Exercise brief
Continue the text on the cost of ending homelessness in Los Angeles, picking up right after its last sentence.

Text
But Dennis Culhane, a professor of social policy at the University of Pennsylvania who has researched homelessness in L.A., said the report reveals the failures of the city’s current strategies. They’re too expensive, he said, to meet the vast needs on the streets.

The city should shift its focus, he said, from supportive housing construction to giving homeless and at-risk Angelenos money to help pay their rent on the private market.

“In the existing approach, part of the problem is it isn’t scalable,” Culhane said. “We need to think about approaches that would be.”

It’s unclear how much Bass and other leaders plan to rely on the report, which was authored by the city’s housing department. Bass officials previously deflected questions on a draft analysis The Times published last month and did not respond to a request for comment on the final version. City Councilmember Nithya Raman said she hoped it would guide spending decisions and funding requests to state and federal officials. She plans to discuss the report next month in the housing and homelessness committee she chairs.

There are about 45,000 people who are homeless in the city of Los Angeles, 29,000 of whom are unsheltered, according to the most recent point-in-time count of the homeless population.

The housing department analysis assumes additional people will become homeless over time. Even with that assumption, executing the plan would decrease the overall homeless population until the city reached what’s known as “functional zero” at the end of 2032, the department wrote. That means episodes of homelessness would be rare and brief and anyone who needed a shelter bed could access one.

If funded, the proposal would lead to construction or subsidy of nearly 60,000 units of homeless housing, including 19,500 in new supportive housing developments, 12,500 through a rental assistance program and 9,200 beds in facilities providing higher levels of care for elderly and severely mentally ill residents. Additionally, the city would offer as many as 20,000 beds in homeless shelters, before ramping down the number as more permanent housing is built.

The final version of the report has a higher price tag than the draft The Times published last month, primarily due to the addition of the higher level of care facilities, which officials say are needed for a population that’s increasingly infirm. The funding gap has risen to $15.4 billion — an amount larger than the city’s entire annual budget.

While the numbers are big, Kushel said she can’t imagine a scenario where the necessary total is much lower given the historic lack of support for housing programs in L.A. and across the country.

“This is the hole we’ve found ourselves in,” she said. “I don’t think there’s magical thinking that’s going to get us out of it.”

She fears the alternative to deeper investment in housing would be punitive measures criminalizing sleeping on the streets, especially in the wake of this summer’s U.S. Supreme Court ruling allowing cities to more aggressively clear encampments. Those efforts can end up costlier than building supportive housing, which research shows is effective in solving homelessness among those with poor physical and mental health and substance use disorders, she said.

“I would rather live in a place that spent its money on allowing people to live in community with choice and autonomy over their lives,” Kushel said. “We seem to have an unending appetite to spend money on carceral settings.”

Others believe that the city report reveals that the current system for combating homelessness is broken, most notably the process for financing new construction.

To build the supportive housing called for in the report through existing models, the federal and state governments would need to triple the capital allocation they plan to provide, an amount that makes up nearly a third of the overall funding gap. The city also would need to receive 22 times the annual amount of federal housing vouchers it gets now to cover operations in the new buildings.

Supplied information
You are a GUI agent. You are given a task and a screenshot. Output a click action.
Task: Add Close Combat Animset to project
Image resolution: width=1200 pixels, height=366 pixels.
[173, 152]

Output of the task
“It seems like a little bit of a nonstarter in terms of reality,” said Jason Ward, an economist and co-director of the Rand Center on Housing and Homelessness.

Ward said it’s likely the price tag undercounts the true cost as well. His research indicates that supportive housing projects funded with construction union labor and other mandates cost about $100,000 more per unit than what the housing department is estimating.

A better strategy, he said, would be to blow up the funding apparatus in exchange for one that gave developers grants with firm timelines and cost and affordability requirements but allowed flexibility in construction and financing methods to meet them.

“All this stuff in this report is predicated on these status quo mechanisms that are just very inefficient and costly and slow,” Ward said.

Culhane, the University of Pennsylvania researcher, said the report shows the need to prioritize rental subsidies over building.

Yes, he said, there’s a shortage of housing. But he argued rental assistance would be less expensive, put more money directly into the hands of people who need it and lessen administrative costs and burdens.

“There is a public appetite for effective solutions that can show real progress,” Culhane said. “That means it has to be done more quickly than happens under a new construction situation.”

Raman has said she’s encouraged by data showing higher than expected success rates from a regional subsidy program that helps pay rent for homeless people for up to two years. An expansion of that effort, she said, could lower costs compared to new building.

Raman said she’s still reviewing the report’s conclusions, but at a minimum predicted it would help unify all levels of government behind common spending and strategies to address homelessness. Public officials and civic leaders are working on a similar analysis for all of L.A. County.

“Ultimately what this report is saying is not that controversial,” Raman said. “The scale of the numbers is. It’s saying the more you invest in housing and shelter the lower the number of people who are on the streets of Los Angeles.”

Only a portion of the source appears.